(前回の記事は「杉山世子海外珈琲紀行 (LA編 vol.1)」より)。
1軒目の「STUMP TOWN COFFEE ROASTERS(スタンプタウンコーヒーロースターズ)」でバリスタに、
「ここから徒歩10分未満のところに、「Blue Bottle Coffee(ブルーボトルコーヒー)」があるから行ってごらんよ。」
と教えてもらい、2軒目は「Blue Bottle(ブルーボトル)」へ。

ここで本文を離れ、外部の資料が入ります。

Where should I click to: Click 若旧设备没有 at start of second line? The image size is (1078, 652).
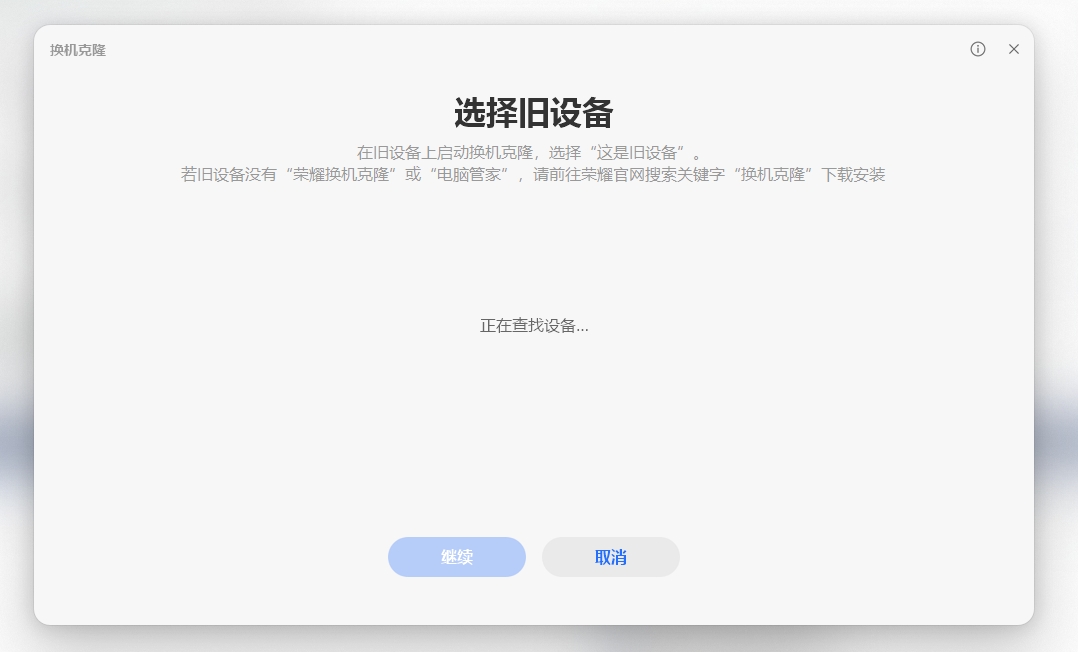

何分、大した調査もせずにLAに来てしまったので、その名はリストには入っていたものの、距離感がわからないままだったが、歩いてみるとたしかに10分もかからない距離に「Blue Bottle Coffee(ブルーボトルコーヒー)」はあった。
この地区はアーツ ディストリクトと呼ばれ、アーティストが集うエリアのようで、「Blue Bottle Coffee(ブルーボトルコーヒー)」の前はHandsome Coffee Roastersだったところとして知られている。
調べている段階では、このエリア一帯への興味もあり、どんなところだろうと想像を膨らませたのだが、「STUMP TOWN COFFEE ROASTERS(スタンプタウンコーヒーロースターズ)」から歩いて「Blue Bottle Coffee(ブルーボトルコーヒー)」を向かっていくと、人どおりもまばらで、真昼間にもかかわらず、なんとなく心地悪いものがあった(初めての場所、それがまして外国ともなると、どこへ行くのも不安はある)。
しかし「Blue Bottle Coffee(ブルーボトルコーヒー)」まで来ると、ベビーカーで来店している女性から、サングラスにスーツを着用し、コーヒーをテイクアウトをする人、そしてカジュアルな格好でmacを広げる人まで、同店を「普段使い」しているお客さんで程よく賑わっており、ようやく一息ついた。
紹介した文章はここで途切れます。